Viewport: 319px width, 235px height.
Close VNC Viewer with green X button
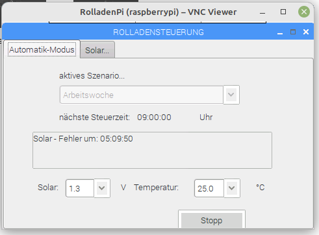pyautogui.click(x=304, y=12)
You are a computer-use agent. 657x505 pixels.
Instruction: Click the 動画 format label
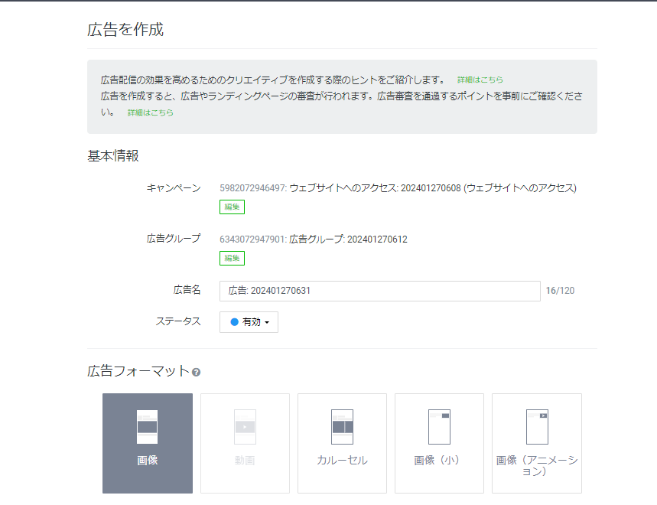[245, 461]
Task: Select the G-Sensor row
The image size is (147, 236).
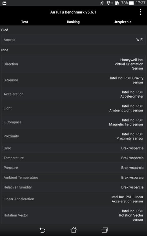Action: click(x=74, y=80)
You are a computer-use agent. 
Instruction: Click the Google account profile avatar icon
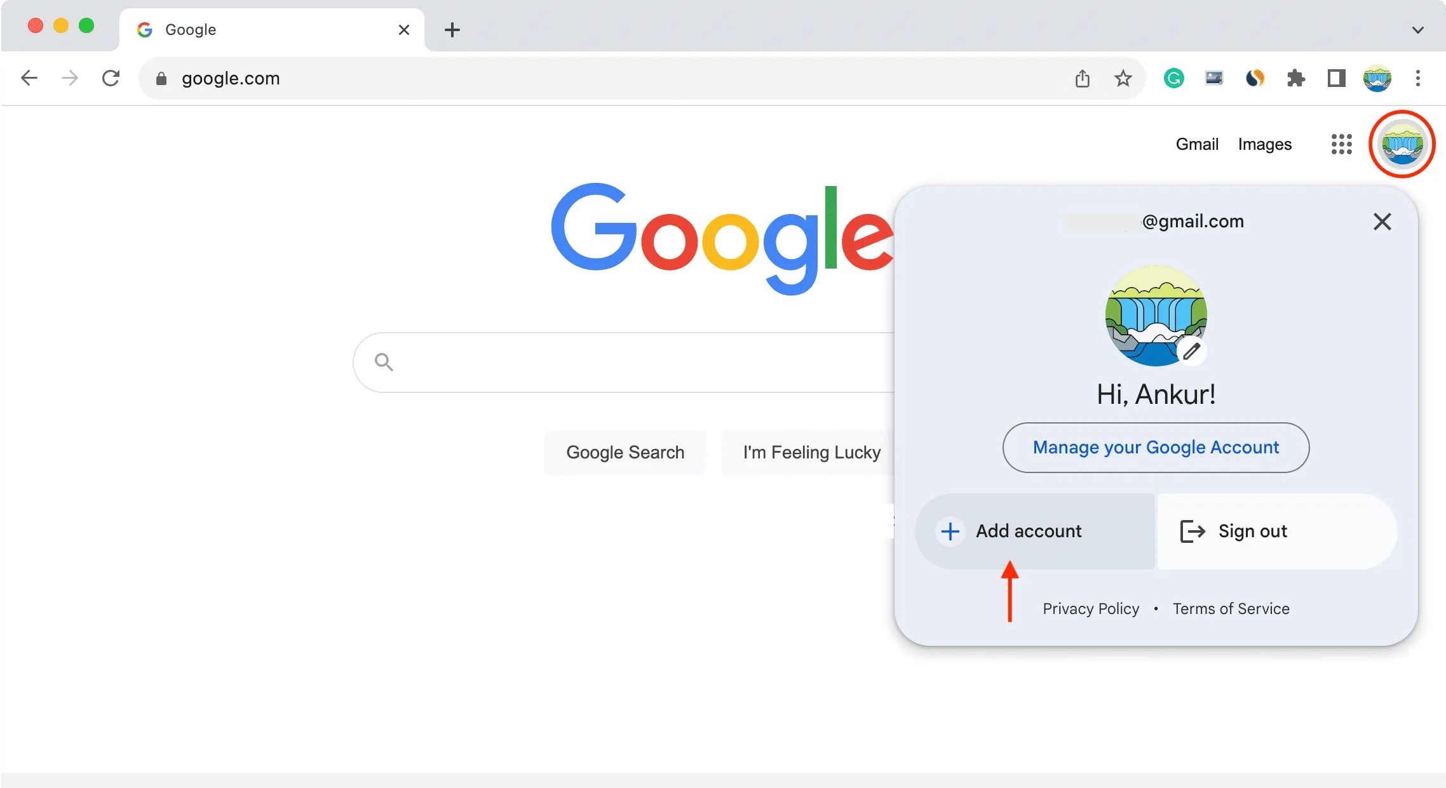tap(1402, 145)
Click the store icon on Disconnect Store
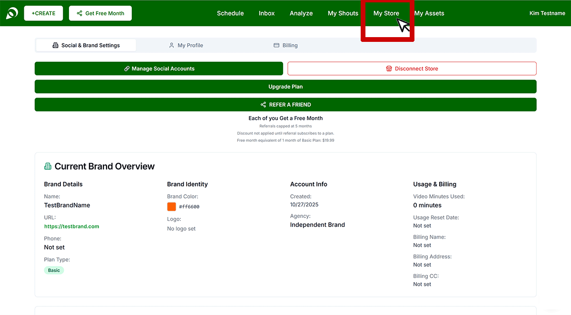Viewport: 571px width, 315px height. tap(389, 69)
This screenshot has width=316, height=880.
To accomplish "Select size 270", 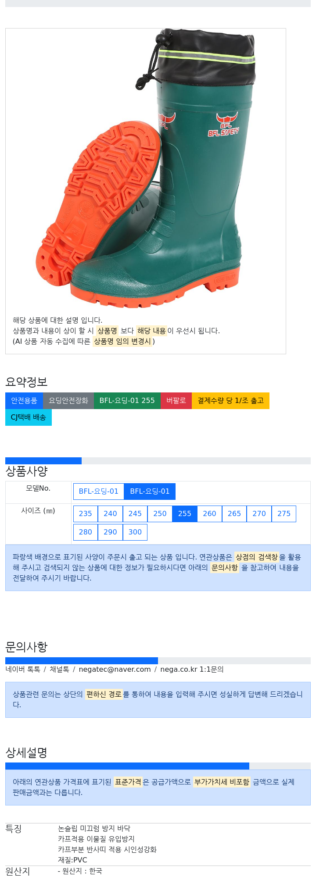I will click(x=259, y=514).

▬▬▬

* **Task**
Would you repeat exactly, and only, the lines from the start of the records above through the line containing "This screenshot has width=316, height=880.", with the pictures omitted?

* **Answer section**
Viewport: 319px width, 235px height.
Close VNC Viewer with green X button
pyautogui.click(x=304, y=12)
You are a computer-use agent. 657x505 pixels.
Instruction: Click the 動画 format label
[245, 461]
Task: Select the G-Sensor row
The image size is (147, 236).
Action: click(x=74, y=80)
You are a computer-use agent. 
Instruction: Click the Google account profile avatar icon
tap(1402, 145)
Click the store icon on Disconnect Store
Viewport: 571px width, 315px height. tap(389, 69)
This screenshot has width=316, height=880.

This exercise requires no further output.